Em testes com roedores, o medicamento chegou a dobrar a taxa de sobrevivência. Quando combinado com radioterapia, mais da metade dos animais apresentou ausência de tumores por períodos prolongados.

Entre os principais tipos de câncer cerebral estão o glioblastoma, o glioma difuso da linha média, o meduloblastoma e o meningioma. Mesmo com tratamentos como cirurgia, quimioterapia e radioterapia, a taxa média de sobrevida em cinco anos permanece em torno de 20%. No caso do glioblastoma, o tipo mais agressivo, a expectativa média de vida após o diagnóstico varia entre 12 e 16 meses.

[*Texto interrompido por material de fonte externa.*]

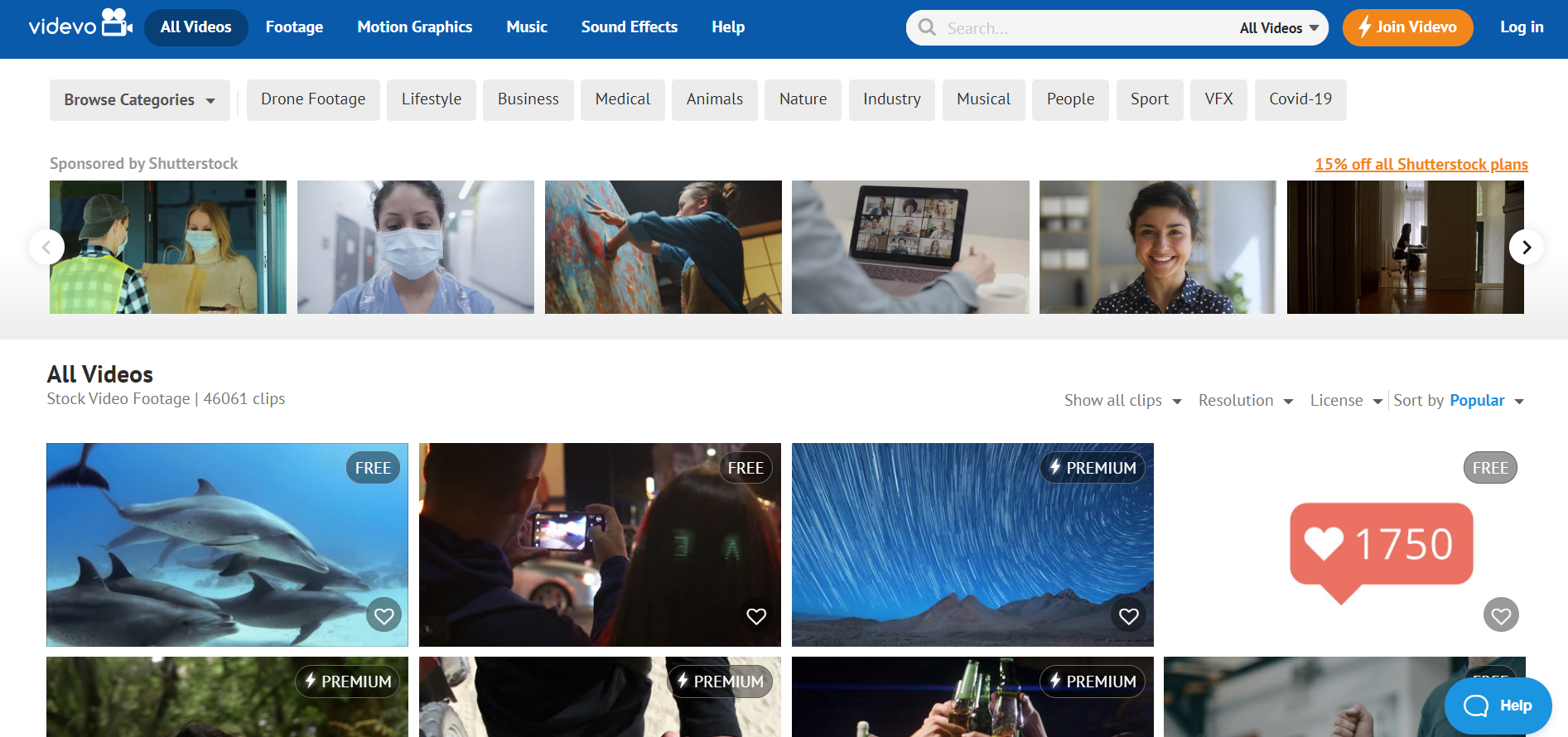Screen dimensions: 1568x737
Task: Click the Join Videvo button
Action: pos(1407,27)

Segundo os pesquisadores, o mebendazol atua por diferentes mecanismos nas células tumorais. Entre eles estão a interrupção da divisão celular, a inibição da formação de vasos sanguíneos que alimentam os tumores, o bloqueio de sinais de crescimento e a redução da capacidade de reparo do DNA das células cancerígenas.

O medicamento também pode potencializar os efeitos da quimioterapia e da radioterapia.

“O mais interessante é que ele parece agir em várias vias ao mesmo tempo, e não apenas em um único mecanismo”, afirmou o pesquisador Liam O’Callaghan, da Bond University.

Apesar dos resultados positivos em laboratório e em estudos com animais, os cientistas ressaltam que as evidências em humanos ainda são limitadas. Ensaios clínicos iniciais indicam que o uso em doses elevadas pode ser seguro, mas a eficácia contra tumores ainda não está comprovada de forma consistente.

Os autores reforçam que os dados atuais são promissores, porém ainda insuficientes para qualquer conclusão definitiva sobre o uso do medicamento como tratamento oncológico.